Agentic systems will increasingly handle investigation and filtering. They'll query logs, correlate events, and surface decisions. That's real progress.

But they inherit the same dependency human analysts have always had: they need data, and they need it fast.

And that's where the problem becomes concrete.

The cost / speed wall

Modern security stacks tend to sit on one of two foundations—and both are mismatched for agentic workloads.

Search platforms like Splunk or Elasticsearch give you speed: sub-second queries, high concurrency, real-time investigation. But the cost scales brutally with data volume. Once AI agents start running hundreds or thousands of queries per incident, the economics break quickly.

Data lake systems built on Apache Iceberg or Delta Lake (queried via Spark or Snowflake) flip the equation.

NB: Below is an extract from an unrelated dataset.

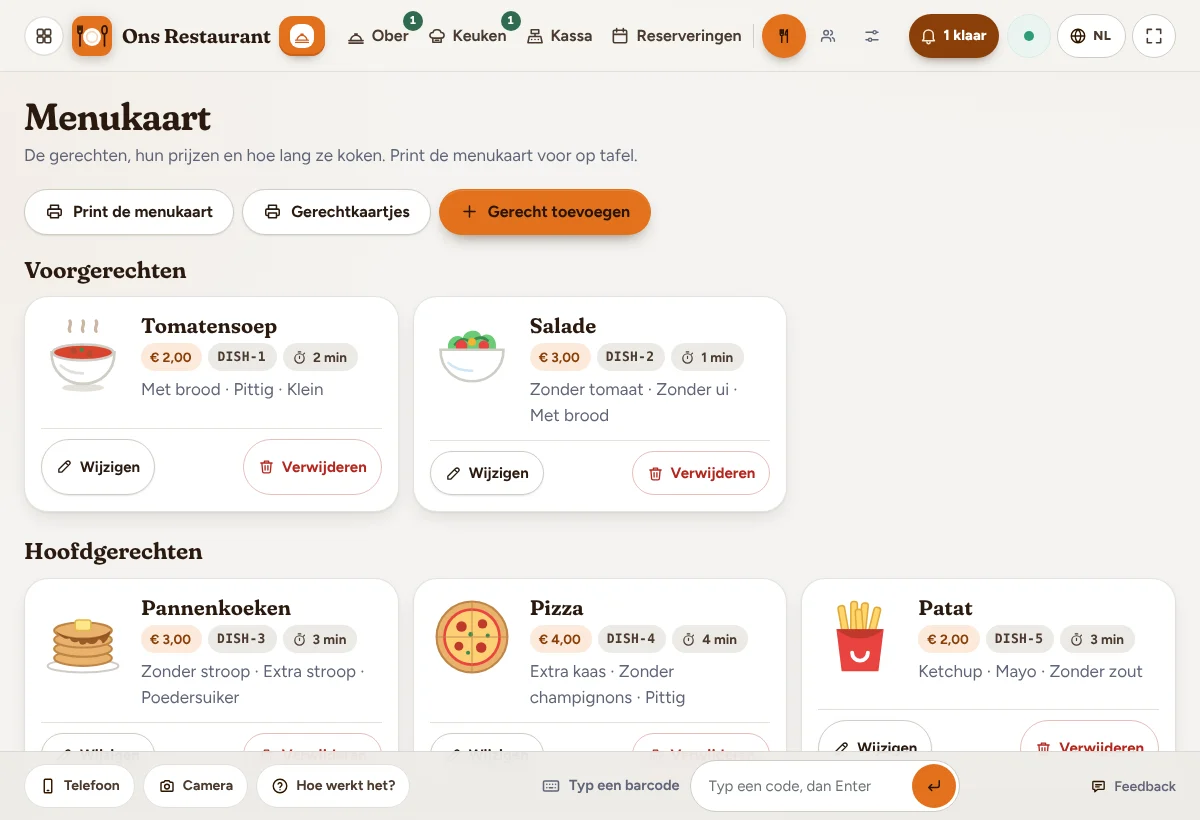1200x820 pixels.
Task: Open the Kassa tab
Action: pyautogui.click(x=559, y=36)
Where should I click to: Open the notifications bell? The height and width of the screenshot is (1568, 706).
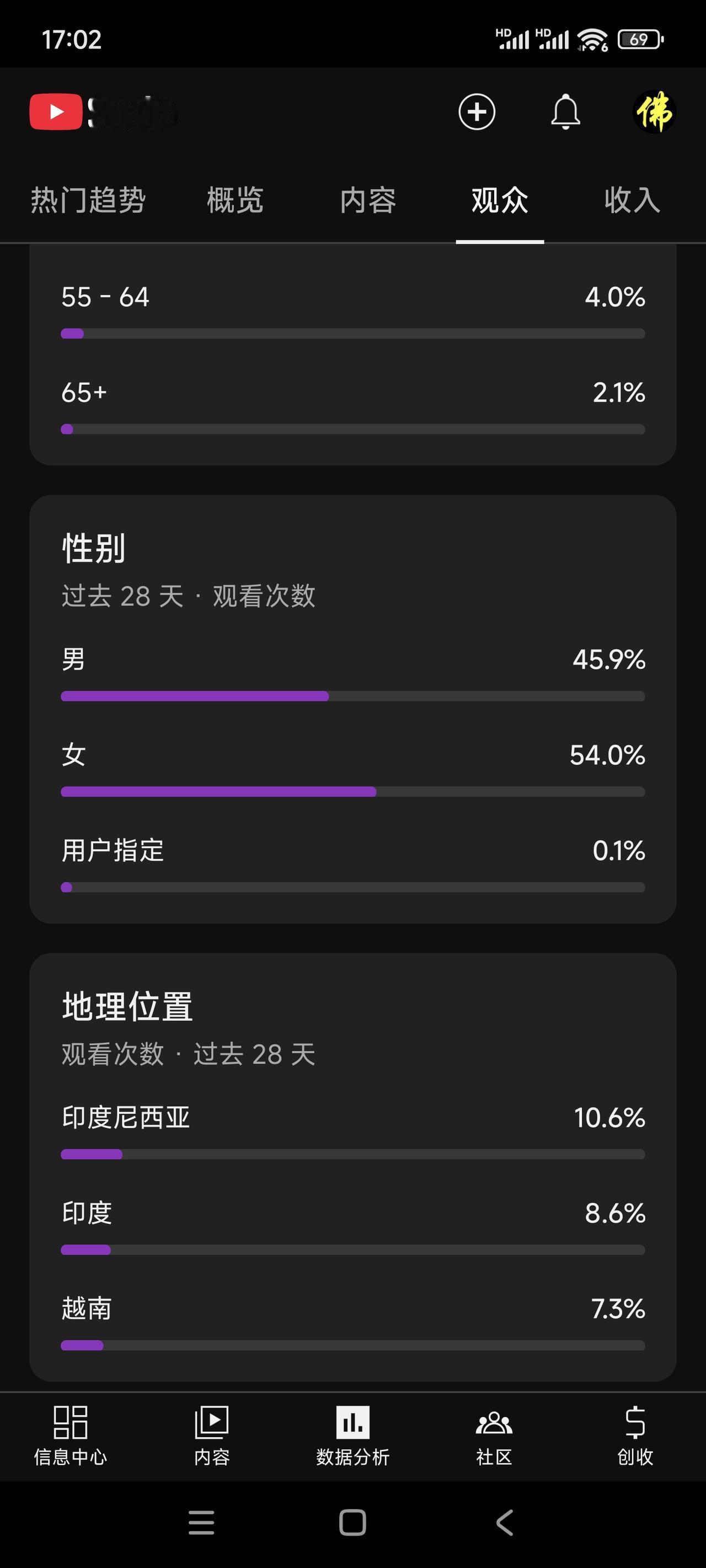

Storage is cheap, and scale is elegant. But latency isn't. These systems were never designed for high-concurrency, low-latency query patterns.

So you end up with a familiar tradeoff:

  • Fast is too expensive.
  • Cheap is too slow.

In practice, teams bridge the gap with throttling, sampling, and routing "important" queries to expensive systems while others wait.

That works in human-speed workflows.

In machine-speed attacks, those delays aren't just inefficiencies—they're misses.

Why this matters now

The threat environment isn't waiting for the infrastructure to catch up.

Attackers using agentic AI will probe, pivot, and adapt at speeds that make today's "detect and investigate" cycle look slow by default.

Defenders will respond with their own agents—and immediately hit the same wall.

Not because the detection logic is wrong. Not because the agents aren't capable.

But because the data layer can't keep up.

Fast enough to matter is too expensive to sustain. Cheap enough to sustain is too slow to matter.

That's the bottleneck. And it's still under-discussed in most security architecture conversations.

A different approach

This is the problem IndexTables was built to address.

The core idea is simple: bring search-engine performance to data lake scale—without inheriting the cost curve that makes traditional search platforms economically fragile at volume.

High-concurrency, low-latency reads over large datasets, at lake-level economics for both storage and compute.

For security workflows, that changes the constraint space. Agentic systems can actually query what they need, when they need it, without forcing teams to choose between coverage and cost.

It also fits naturally into modern architectures. Paired with systems like Spark Connect, IndexTables becomes a backend layer that MCP services, APIs, and internal tooling can sit on—supporting the next generation of agentic defense systems.

The honest version

We're still early. The vision of AI-vs-AI security operations—autonomous agents defending in real time against adaptive, machine-speed attackers—isn't here yet.

But the infrastructure decisions made in the next 12–18 months will determine who can operate at that speed when it arrives.

Some teams will invest in scalable, high-performance data access and be ready.

Others will discover their AI investments quietly run into an infrastructure ceiling.

The bottleneck isn't detection.

It's data.

And unlike many security problems, this one is actually solvable—if you start before the pressure fully arrives.